As explained by my fellow Student Voices columnist Miranda Straubel, the consequences of the upcoming midterm elections to the future of North Carolina cannot be understated. The party in power is a mere five seats away from having the ability to overrule any Governor Veto they wish. When considering the hypothetical implications of this happening, I fear the potential loss of fundamental human rights that would ensue. To name drop just a few, think reproductive autonomy, loss of voting justice through increased gerrymandering, lack of financial support for K-12 public education, and the list goes on.

Therefore, as the clock strikes midnight on September 20th, marking the end of National Voter Registration Day (which uncoincidentally is when this piece is being published), my ask for you is this: Vote in North Carolina this midterm election season. Pretty please. I know that there are big elections happening across the country this November, however, I implore you to take time to look into where your vote would matter more. Where could you make a bigger difference? Although North Carolina may not be your home state, it is home to over 10 million other people, including myself, as well as all of the future Blue Devils who will one day call Duke University and Durham home. 

In an election year without a presidential decision on the ballot, the impact a Duke student’s vote could make is even larger. In 2014, the last time a US Senator was elected from North Carolina during a midterm election cycle, only 44% of eligible North Carolinians cast their ballot. Compare this to the 2020 Presidential Election year, where an unprecedented 75% of North Carolinians voted, and you can see how your vote could make an even bigger splash in a cycle with no Presidential power up for grabs.

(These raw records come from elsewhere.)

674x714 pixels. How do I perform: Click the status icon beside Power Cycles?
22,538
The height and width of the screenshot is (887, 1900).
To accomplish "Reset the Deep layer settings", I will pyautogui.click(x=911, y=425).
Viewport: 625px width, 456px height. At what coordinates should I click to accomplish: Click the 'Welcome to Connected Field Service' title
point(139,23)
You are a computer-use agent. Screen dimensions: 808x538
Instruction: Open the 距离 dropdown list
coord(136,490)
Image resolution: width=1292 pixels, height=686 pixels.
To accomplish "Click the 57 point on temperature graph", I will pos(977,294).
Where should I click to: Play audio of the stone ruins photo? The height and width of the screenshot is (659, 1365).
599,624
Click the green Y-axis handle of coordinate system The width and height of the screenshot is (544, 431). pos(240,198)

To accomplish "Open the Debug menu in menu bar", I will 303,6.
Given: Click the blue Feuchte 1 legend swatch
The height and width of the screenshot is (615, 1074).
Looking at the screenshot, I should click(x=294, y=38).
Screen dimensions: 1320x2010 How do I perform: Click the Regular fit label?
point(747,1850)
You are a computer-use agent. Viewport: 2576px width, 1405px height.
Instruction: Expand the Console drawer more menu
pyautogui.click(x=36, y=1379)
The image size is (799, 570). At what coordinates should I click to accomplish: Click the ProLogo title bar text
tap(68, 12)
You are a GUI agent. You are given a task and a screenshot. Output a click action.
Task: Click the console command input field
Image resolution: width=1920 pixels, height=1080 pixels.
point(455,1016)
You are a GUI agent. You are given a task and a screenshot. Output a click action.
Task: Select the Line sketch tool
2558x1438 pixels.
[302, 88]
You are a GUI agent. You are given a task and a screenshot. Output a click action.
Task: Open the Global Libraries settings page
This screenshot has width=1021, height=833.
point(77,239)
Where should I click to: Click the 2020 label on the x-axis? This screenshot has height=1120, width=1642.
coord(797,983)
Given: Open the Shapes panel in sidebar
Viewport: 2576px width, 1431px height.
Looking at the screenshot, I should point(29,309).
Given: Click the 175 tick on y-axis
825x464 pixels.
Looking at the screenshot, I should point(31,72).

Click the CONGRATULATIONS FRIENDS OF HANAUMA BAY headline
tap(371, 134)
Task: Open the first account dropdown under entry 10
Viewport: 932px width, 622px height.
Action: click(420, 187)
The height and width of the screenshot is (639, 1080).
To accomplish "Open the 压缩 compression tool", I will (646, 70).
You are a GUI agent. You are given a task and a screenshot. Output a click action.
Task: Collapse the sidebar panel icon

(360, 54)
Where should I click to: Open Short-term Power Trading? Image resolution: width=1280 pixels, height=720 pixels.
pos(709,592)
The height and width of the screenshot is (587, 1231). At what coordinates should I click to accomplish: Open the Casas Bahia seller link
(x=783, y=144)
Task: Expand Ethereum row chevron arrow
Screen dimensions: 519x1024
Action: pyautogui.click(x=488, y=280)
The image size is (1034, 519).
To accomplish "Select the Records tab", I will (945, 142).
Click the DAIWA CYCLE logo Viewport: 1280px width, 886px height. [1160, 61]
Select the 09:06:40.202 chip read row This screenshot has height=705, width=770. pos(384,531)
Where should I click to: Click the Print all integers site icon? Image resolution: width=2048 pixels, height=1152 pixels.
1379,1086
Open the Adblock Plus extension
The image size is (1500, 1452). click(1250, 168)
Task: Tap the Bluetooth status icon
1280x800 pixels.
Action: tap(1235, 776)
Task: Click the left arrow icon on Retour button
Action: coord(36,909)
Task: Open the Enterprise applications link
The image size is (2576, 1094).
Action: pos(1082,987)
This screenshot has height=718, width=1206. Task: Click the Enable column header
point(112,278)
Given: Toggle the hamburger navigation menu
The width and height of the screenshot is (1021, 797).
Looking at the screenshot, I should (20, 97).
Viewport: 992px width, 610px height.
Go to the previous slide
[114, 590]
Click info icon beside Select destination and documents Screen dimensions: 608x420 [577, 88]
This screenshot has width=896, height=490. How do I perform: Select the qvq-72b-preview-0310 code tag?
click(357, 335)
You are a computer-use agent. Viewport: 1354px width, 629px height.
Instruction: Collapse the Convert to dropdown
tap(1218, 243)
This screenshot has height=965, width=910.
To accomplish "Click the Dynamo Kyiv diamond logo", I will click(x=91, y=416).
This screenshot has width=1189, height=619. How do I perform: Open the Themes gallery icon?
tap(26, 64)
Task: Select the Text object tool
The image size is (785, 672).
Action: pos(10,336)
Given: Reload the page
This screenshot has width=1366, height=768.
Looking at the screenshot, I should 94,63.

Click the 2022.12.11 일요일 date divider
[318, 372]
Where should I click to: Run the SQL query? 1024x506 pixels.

To build excitement in preparation for General Election Day on November 8, Duke is planning its fair slew of democracy-centered events to celebrate the season. This includes Duke’s first-ever Democracy Day, which is set for October 20th. Sponsored by the Sanford School’s Polis Center for Politics, Democracy Day will kick off the early voting season, which lasts from October 20 to November 5. This year, Duke students will have the opportunity to take advantage of same-day registration and vote on campus during early voting at the Karsh Alumni Center’s polling site. 

In preparation for Democracy Day and the days to follow it, I urge you to make your voting plan now. Add important dates to your Outlook calendar. Register to vote online or at the BC Plaza as nonpartisan canvassing groups table over the coming weeks. Request an absentee ballot if you’d prefer to vote by mail. View your personalized sample ballot so you can research relevant races. Honestly, it couldn’t be easier to take authority over your democratic autonomy and make an impact by choosing to vote in North Carolina this fall. 

The next time you’re in WU waiting on a mobile order during lunch rush hour, take a moment to deep dive into the partisan margin differences between your home state and North Carolina. With this in mind, determine if you should register to vote here, a state where your vote can genuinely tip the scales. I promise you it will take less time than a Mobile Order crepe from Cafe. All you need are the links in this article.

Chloe is a Trinity sophomore. Her column runs on alternate Wednesdays.